The night before the game, Thomas heard about its importance: Miami hadn’t beaten New England in the last seven tries. If the Dolphins wanted to have a good shot at being a wild card team, this game was the big one. So on Sunday, Thomas went in and played his part, running down on two special teams units, making a tackle on one punt play. But by the fourth quarter, corners Nolan Carroll and Brent Grimes were down. Thomas is a safety. He played the position at Stanford and in practice for the Niners. But right now, in the last five minutes, Miami didn’t need a safety. The Dolphins had to have a corner.
“You want your opportunity?” Adams said. “It’s time.”

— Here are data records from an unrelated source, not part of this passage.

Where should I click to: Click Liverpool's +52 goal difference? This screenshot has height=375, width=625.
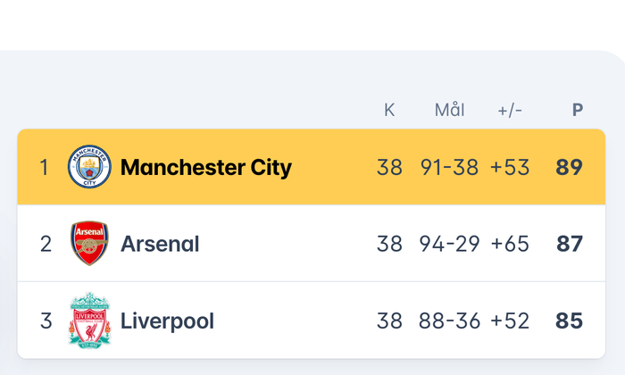click(x=510, y=321)

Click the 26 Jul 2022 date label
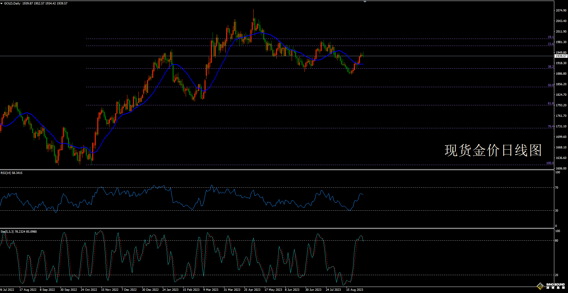click(7, 290)
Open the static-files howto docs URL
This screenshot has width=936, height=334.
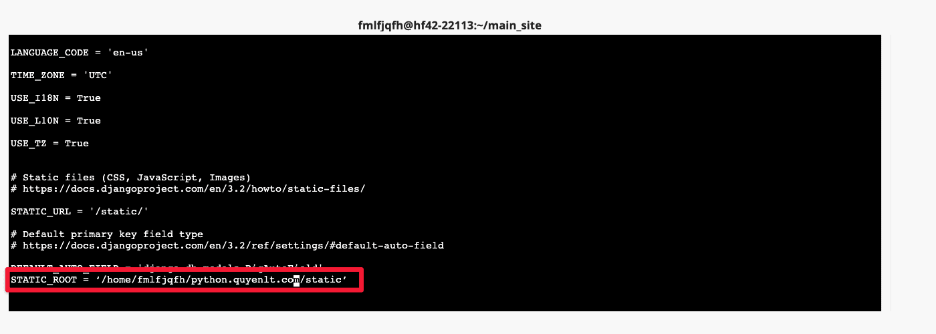coord(194,188)
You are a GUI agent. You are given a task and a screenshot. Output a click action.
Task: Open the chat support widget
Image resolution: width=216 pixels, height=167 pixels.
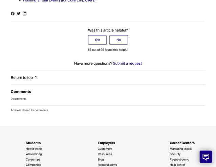[206, 157]
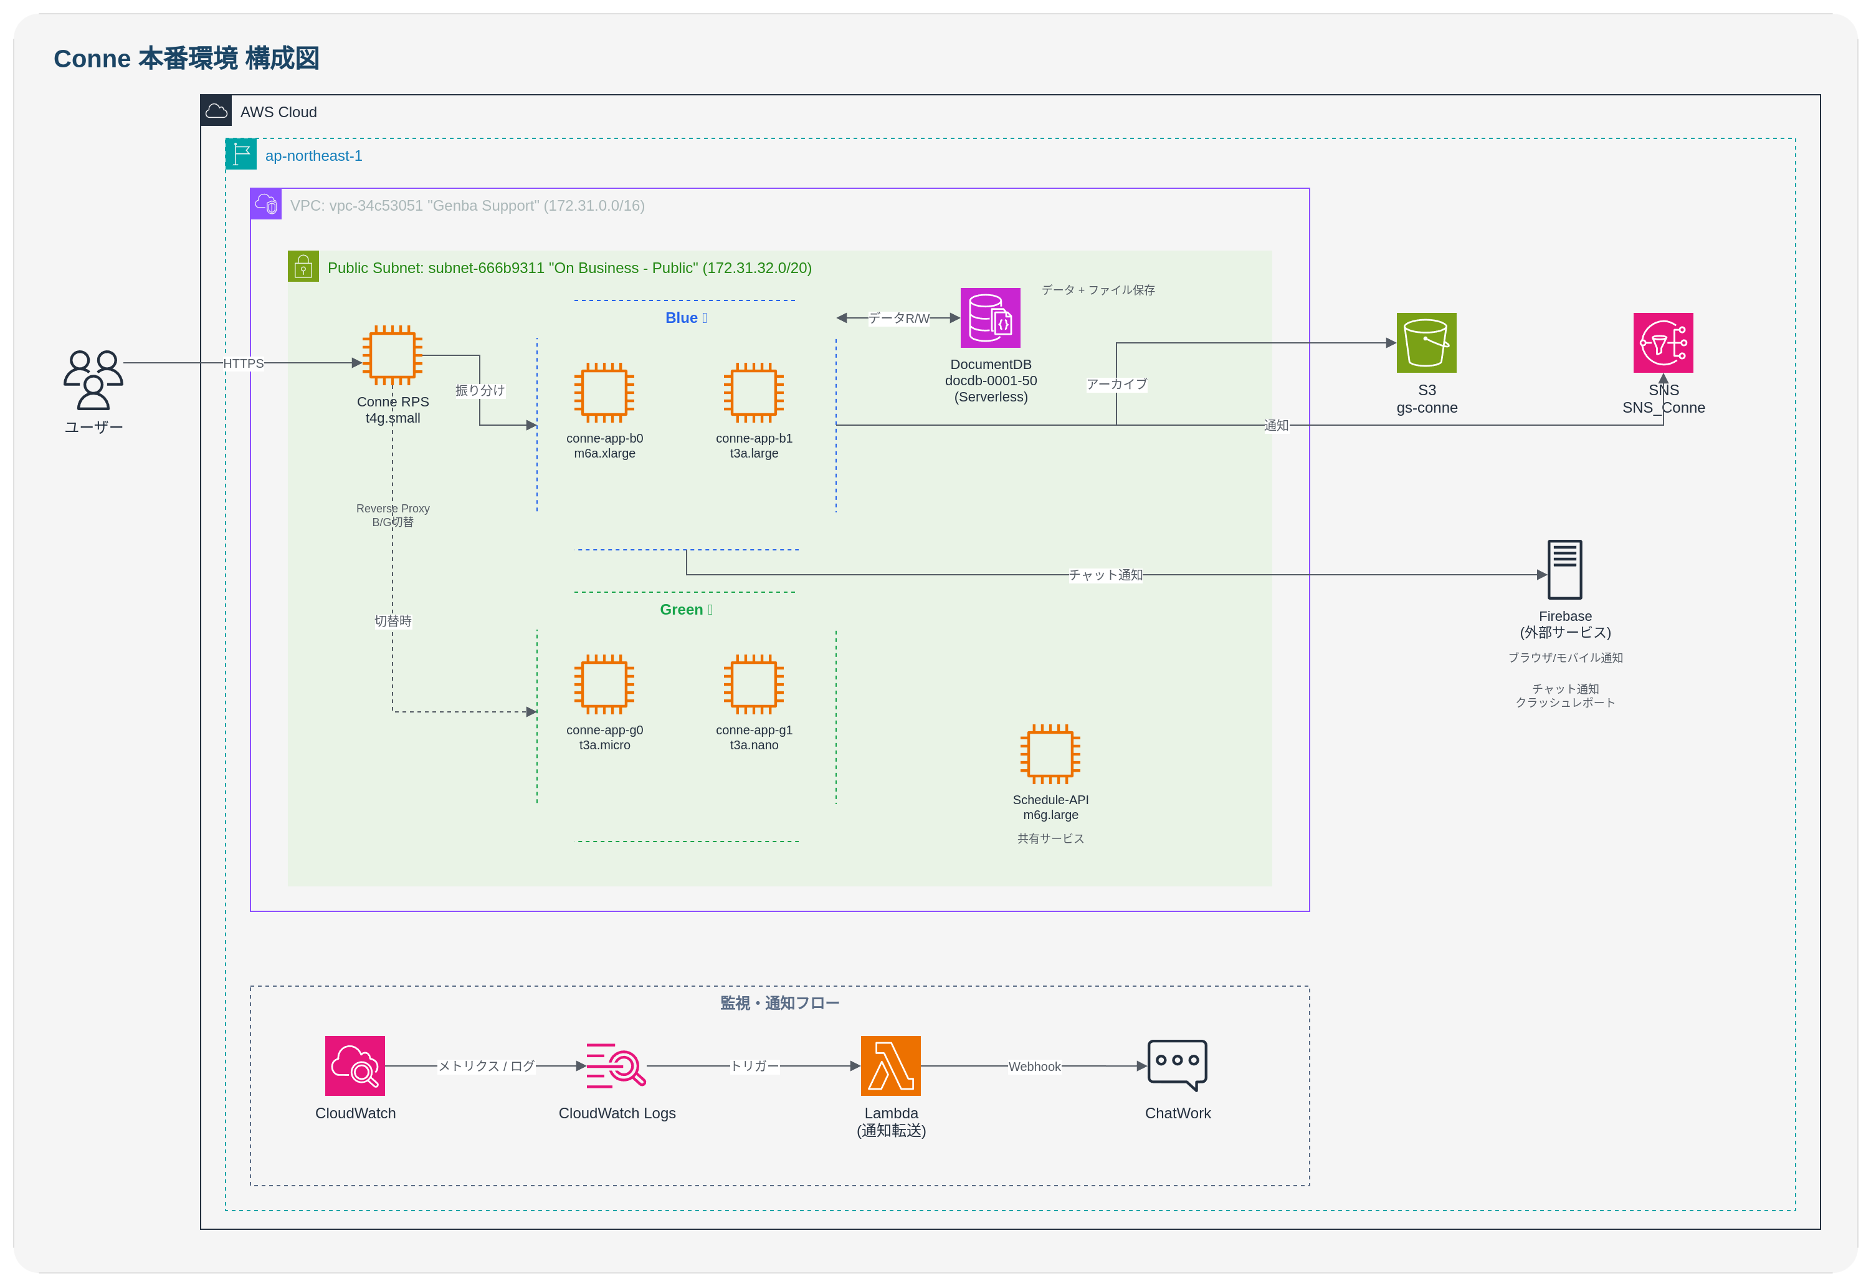The width and height of the screenshot is (1866, 1281).
Task: Select the Public Subnet lock icon
Action: point(303,267)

“I’m not gonna lie,” Thomas said by phone from the locker room Sunday afternoon, when it was over. “I was pretty emotional. I was going out there knowing Tom Brady was coming after me.”
On the first snap of the last New England series, Brady found Thomas. Brady threw to Danny Amendola for 11. On the second snap, he found Thomas. Brady threw to Shane Vereen for two. “I was out there, getting help from [safety] Reshad Jones,” said Thomas. “He’d basically tell me what to do on most plays, like where to go and who to cover.”
Brady got to the Miami 19, with 27 seconds left. First down. The defense broke the huddle and saw the spread New England formation. Jones nodded over to Amendola, split right. “You got no help,” Jones said to Thomas.
No help. A safety playing cornerback in his first NFL game, in his first NFL quarter, against Tom Brady, in single coverage against one of Brady’s favorite targets. Thomas ran with Amendola.
“Then there it was,” Thomas said. “Tom Brady throwing at me.”
The ball was over Thomas’ head, bound for Amendola’s hands. All Thomas could think of was the lesson he’d learned as a defensive back long ago. Play through his hands. As a trailer on the play, Thomas knew to do everything he could to disrupt the ball in Amendola’s hands, and he did. Thomas knocked the ball away. No touchdown. Huge play.
Three plays later. Fourth-and-5 from the 14. Likely the last chance for Brady. This time Thomas would be in the slot, determined not to let a Patriots receiver get behind him with any cushion. Again Brady threw at Thomas, for Austin Collie, with another Dolphin also in coverage. The ball never got to Collie. Thomas jumped and picked it off.
The players he barely knew now were jumping on him, slapping him, celebrating. “Mama, I did it! I did it!” Thomas yelled over and over, but no one could hear him. No one could hear anything, because the stadium was so loud. And after the game, he cried. In Joe Philbin’s post-game press conference, the coach seemed not to remember the name of the hero who broke up one touchdown pass in the end zone and then intercepted another. “We had a player in there that I think got into the building on Tuesday,” Philbin said. That just added to the lore.
“I am overwhelmed,” said Thomas. “It is so much to realize, how my life has changed and how this happened—Tom Brady throwing at me, and I answered the call. The only thing I can say is I am blessed.”
Next time you hear some coach say, “It takes all 53 to win,” think of Michael Thomas. Imagine if he’d slept a couple more hours last Monday. Maybe Miami would be on an eight-game losing streak to New England right now instead of a one-game winning streak."